Everyone including political candidates and the party they represent possess a “Shadow” which also includes many positive and creative elements.
It is worth noting that the “Shadow” also contains many positive attributes:
“If it has been believed hitherto that the human shadow was the source of all evil, it can now be ascertained on closer investigation that the unconscious man, that is, his shadow, does not consist only of morally reprehensible tendencies, but also displays a number of good qualities, such as normal instincts, appropriate reactions, realistic insights, creative impulses, etc.” ~Carl Jung, CW 9ii, Par 423.
One of the fundamental tenets of Depth Psychology is prior to pointing the faults of one’s opponent that one take a deep introspective look at themselves or in the case of politics at the “Shadow” of the political candidate and party of their own preference.
This would be the first step in seeking a “Transcendent Function” to reconcile opposing views.
The continued onslaught against President-Elect Trump including the “He’s not my President” which is so reminiscent of the cries after the 2008 Presidential Election is proof that the projection of fault onto the “other” is alive and well.
The back and forth demonization of political candidates is all too reminiscent of the story about the two lepers who would spend all day at the local bar arguing over who had the most fingers left.
Such a conversation is fruitless.
What would be fruitful is if persons would do an in depth analysis of their own respective party and/or candidate.
Utterances regarding President Trump’s “Shadow” have been repeated ad infinitum.
In confronting their own “Shadow,” opponents of President Elect Trump might also be well served in asking themselves:
• Why Democrats have lost 12 governors, 69 House seats, 13 Senate seats and 910 State Legislature seats since President Obama took office a trend which began years before a Trump candidacy.
• Why in spite of Mr.

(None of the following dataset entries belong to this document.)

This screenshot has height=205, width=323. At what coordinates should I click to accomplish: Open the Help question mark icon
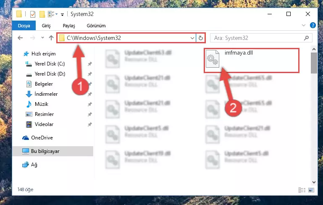tap(312, 25)
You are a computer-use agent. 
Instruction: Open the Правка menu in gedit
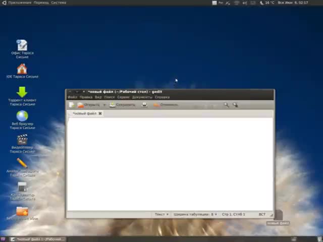tap(86, 97)
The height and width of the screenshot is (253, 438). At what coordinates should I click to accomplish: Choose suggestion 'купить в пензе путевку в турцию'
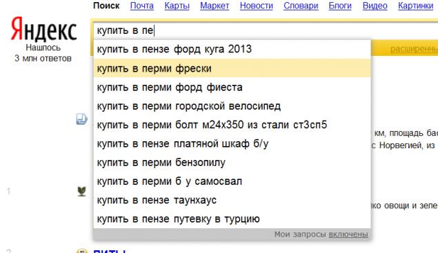click(x=232, y=219)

Trump’s offensive and egregious comments about and actions toward women did 42% of women reject the message and the candidate of the Democratic party and opt to vote for the Trump-Pence ticket. [Another 4% of women voted for a third party candidate]
• Why when facing a potential rolling back of progress in Civil Rights did so many African Americans simply choose not to vote in numbers equal to the previous Presidential elections costing the Clinton-Kane ticket victories in Michigan, Pennsylvania, etc.

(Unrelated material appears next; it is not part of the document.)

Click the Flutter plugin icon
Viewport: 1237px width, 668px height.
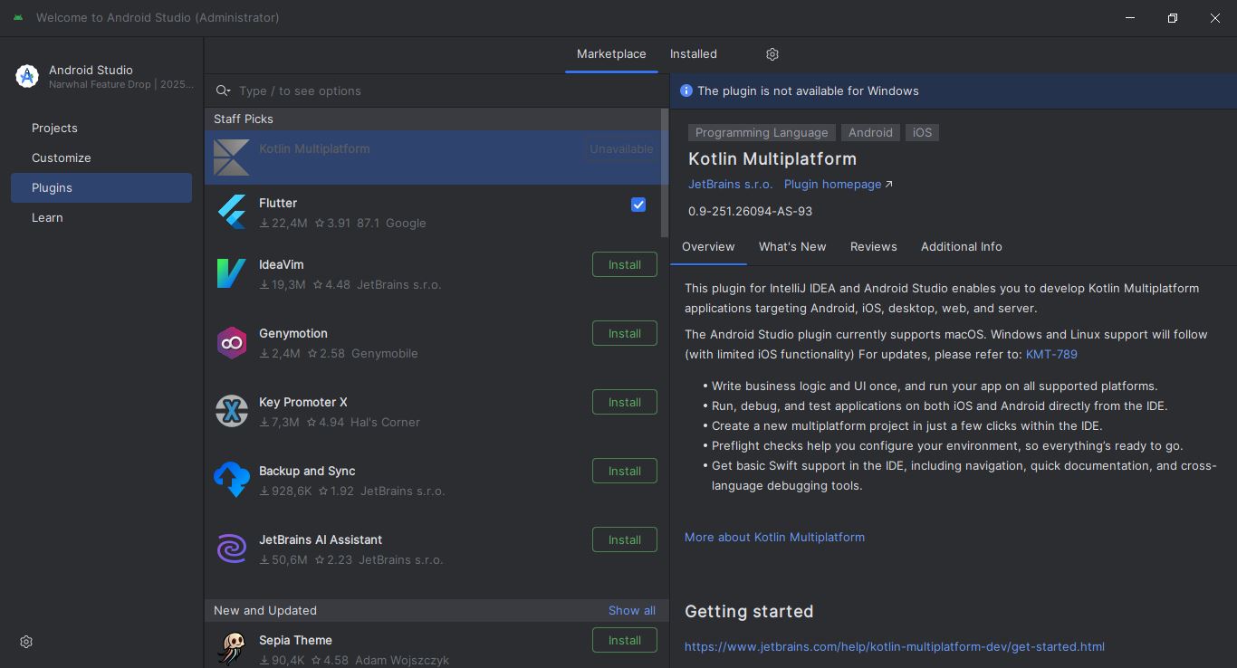(232, 212)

• Why when faced with the prospect of mass deportations was Latino voter turnout down from the previous Presidential election.
It might be noted in this regard that President Obama deported more undocumented aliens during his Presidency than all of the Presidents of the 20th century …..combined.
• Does it not beggar the imagination that more African-Americans and Latinos voted for President Trump and Mitt Romney?
• Why did millions of blue collar workers and rural American’s turn their backs on the Democratic Party which they have traditionally supported for generations?
• An overwhelming majority of counties between New York and California voted for President Elect Trump. Overall Trump won approximately 2,600 counties to Clinton’s 500, or about 84% of the geographic United States.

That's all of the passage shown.